The contents of his wallet were spilled out onto the floor. A photo of Juanita folded into squares. A novelty condom, past its use-by date. A bus pass. His E-ROCKETER business card. A five dollar note torn in two. Silver coins.

 
wrongs of passage, Friday night
The boy who sat beside Lucia in the cable car dug the dirt out from underneath his nails with the straight arm of a loose staple that he had found wedged between the folds of the seat. He was still wearing his name badge from his shift in the city, a pin-striped shirt and a face that was no longer obliged to issue smiles across the counter for free. So his face was slumped and young, and when he shifted in the seat Lucia could smell oil off French fries nuzzled against his skin, the sweat and grease that was second nature to his pores and his profession. A mish-mash of dirt and pheremones and maybe the echo of Lynx applied to his armpits once upon a time that long-gone morning.

He read a comic book and the newsprint reds and greens bled into the grain of his fingertips as he thumbed the pages. Lucia could not see the words inside the speech bubbles.

They sat together, strange as strangers, in silence in a near-empty carriage. They chugged upwards through a tunnel until the hill-contained city sprung into view, neon and baubles. A dream scene, bright, from a pop-up book. The sudden nightscape stunned her. She gasped and her diaphragm filled with more oxygen than the pink and grey trees in her lungs could handle. Stop-go inertia launched her forward and she grasped the cold railing, bracing herself against an ungainly fall.

It was all before her, the city. And the lights pooled into puddles and her ribs ballooned with air.
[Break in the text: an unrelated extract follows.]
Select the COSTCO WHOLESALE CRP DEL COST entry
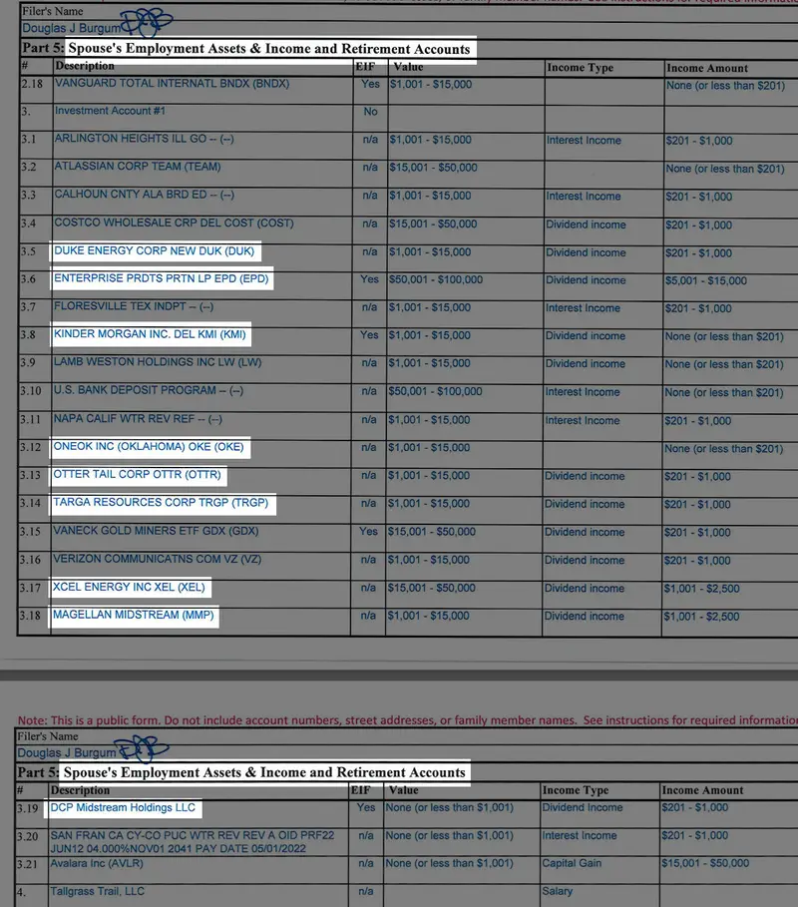The image size is (798, 907). (160, 224)
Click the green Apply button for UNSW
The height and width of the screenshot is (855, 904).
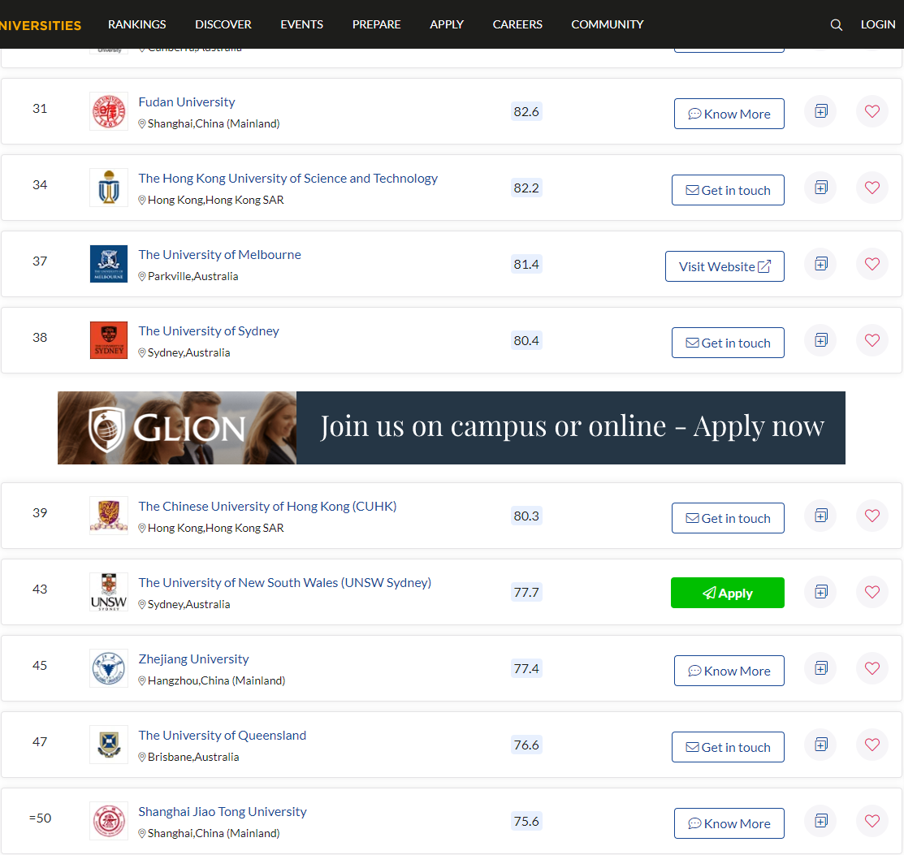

It was a short trip from here to there, and in all truth (if truth can ever be complete) Lucia did not know why she was making it. Her head was full of speech bubbles and the bubbles were filled with things like: *^%$#@!!, and where am I going & where in God’s name are my keys, but mostly the bubbles contained emptiness, a sort of mental static. And his head was full of speech bubbles, too, and she would never know their contents. Those punters below, ravenous and hurried, supposed that a name badge and a smile said it all.

The cable car itself contained them in its own internally-lit bubble; they were vaccum sealed against the world by glass.

The boy followed the trajectory of the bulked-up hero. Broad shoulders, brawls and blue skies. The good versus the bad. His shiny trousers hung from his knee-caps. He had dirty fingers, no smile and wide eyes, comic-captured. The paucity of his thigh bones, curved together like two mirrored boomerangs, agonised her. Lucia would have told him that he should have eaten more burgers, if she had thought that this would have been at all funny.